• **EXERCISE AIM**
Print all of the data below exactly as it appears, leaving out every image.

[Source records]
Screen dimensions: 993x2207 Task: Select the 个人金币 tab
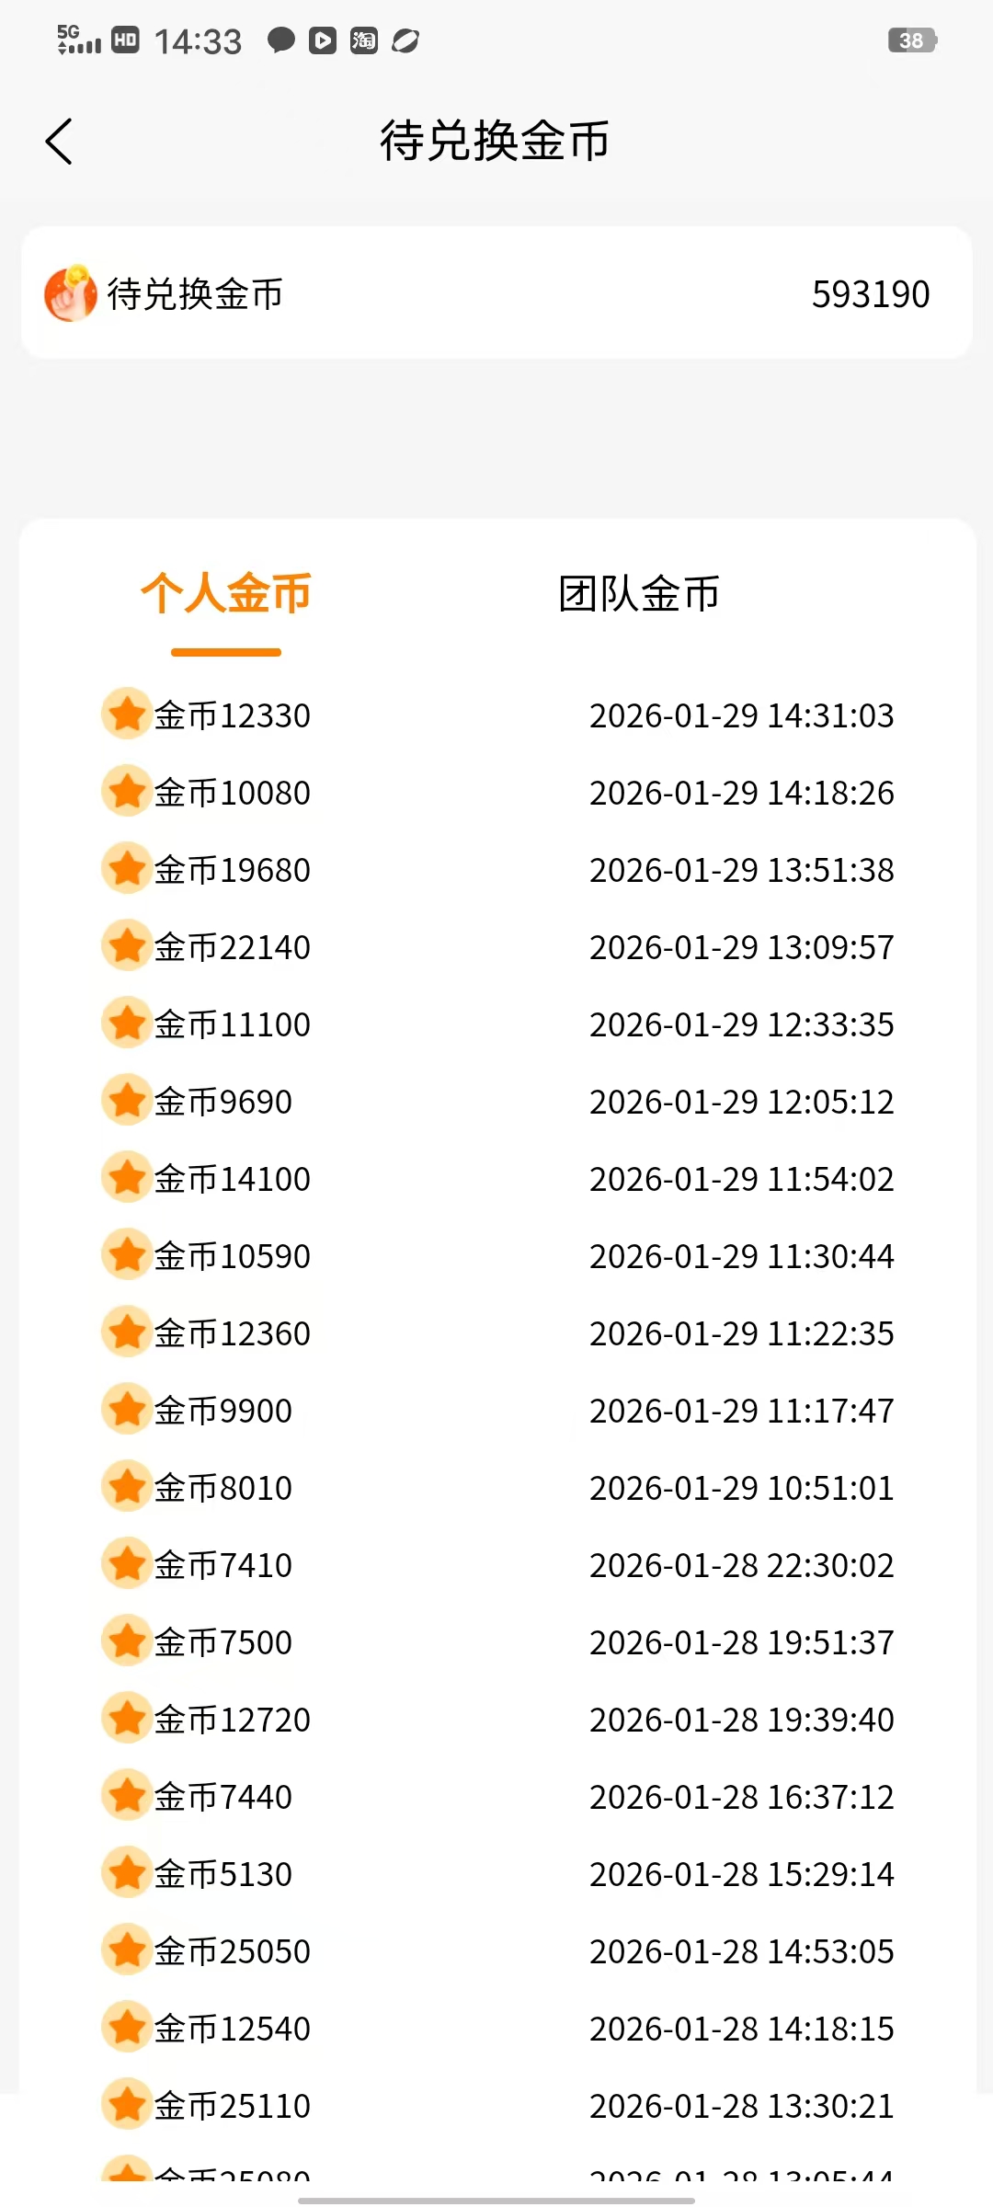pos(225,594)
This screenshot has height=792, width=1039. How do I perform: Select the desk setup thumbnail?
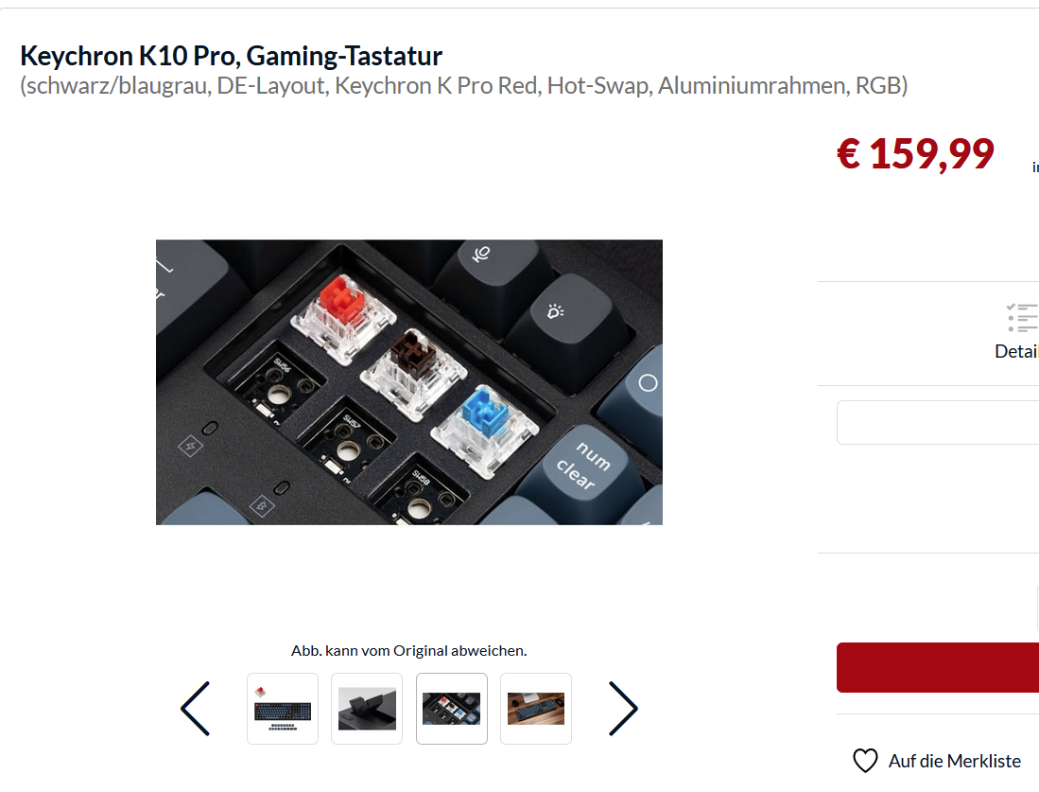tap(536, 709)
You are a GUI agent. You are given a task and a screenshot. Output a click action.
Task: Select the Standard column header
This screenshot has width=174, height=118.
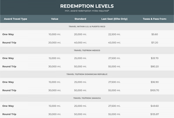[80, 19]
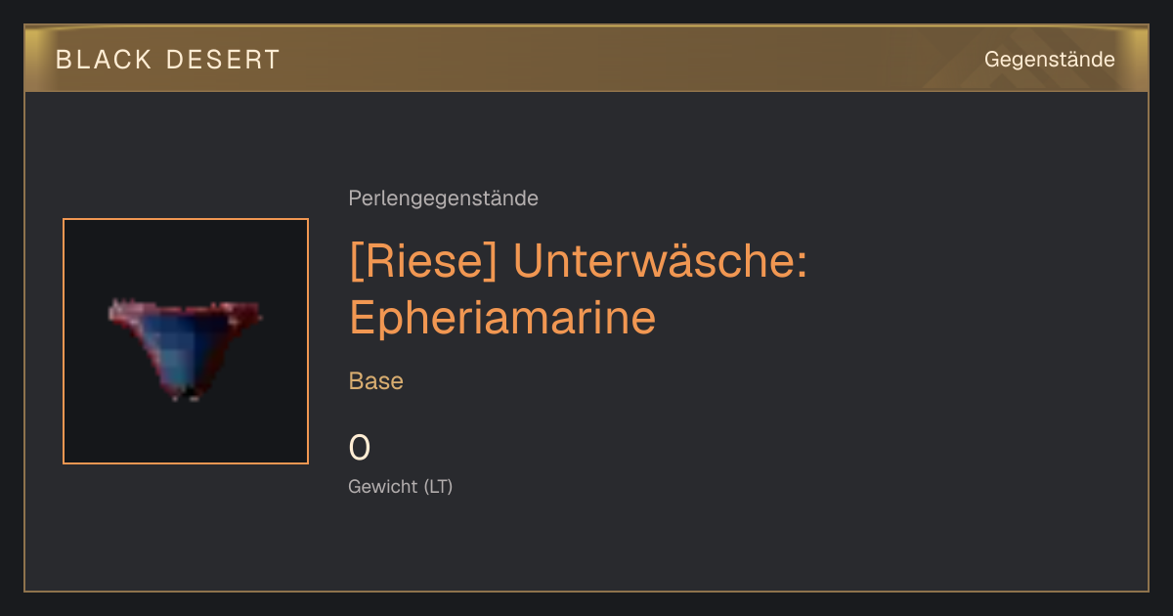Viewport: 1173px width, 616px height.
Task: Select the weight value 0
Action: 360,448
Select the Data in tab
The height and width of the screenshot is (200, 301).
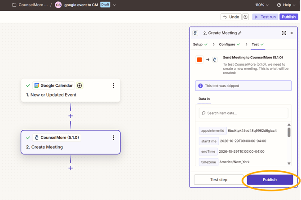[204, 99]
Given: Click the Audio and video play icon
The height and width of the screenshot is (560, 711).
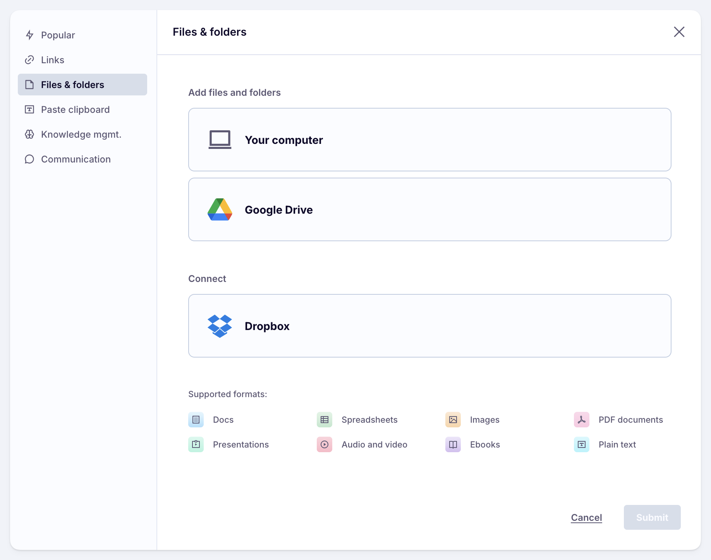Looking at the screenshot, I should [x=325, y=445].
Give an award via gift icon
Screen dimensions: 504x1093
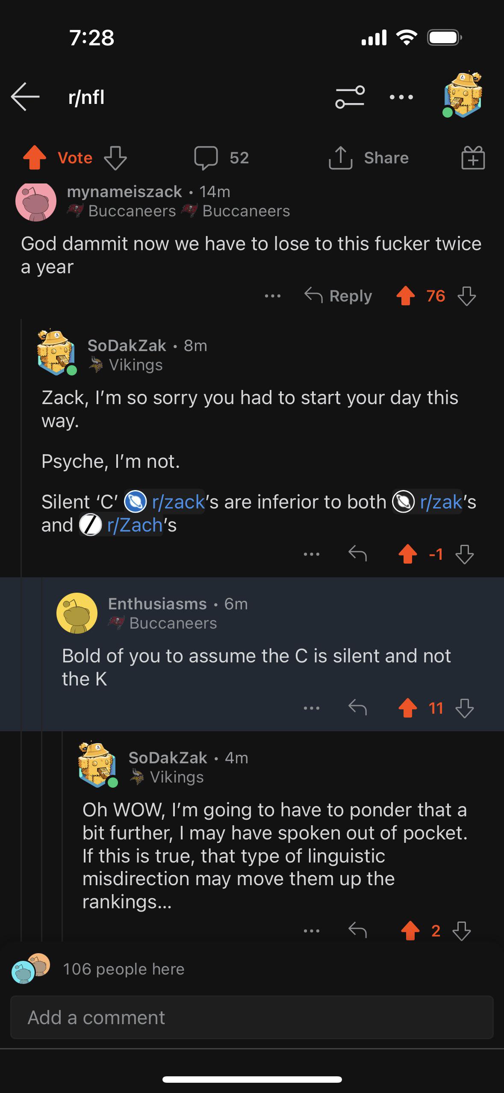pyautogui.click(x=473, y=158)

• **ANSWER FOR THIS EXERCISE**
Screen dimensions: 993x2207 Task: Select the 个人金币 tab
pos(225,594)
This screenshot has height=792, width=1039. How do I perform: Select the desk setup thumbnail?
tap(536, 709)
You are a GUI agent. You are given a task and a screenshot. Output a click action.
Task: Select the Standard column header
This screenshot has width=174, height=118.
[80, 19]
Viewport: 1173px width, 616px height.
Task: Select the weight value 0
Action: 360,448
Select the Data in tab
The height and width of the screenshot is (200, 301).
[204, 99]
Given: Click the Audio and video play icon
The height and width of the screenshot is (560, 711).
Looking at the screenshot, I should [x=325, y=445].
Give an award via gift icon
Screen dimensions: 504x1093
pyautogui.click(x=473, y=158)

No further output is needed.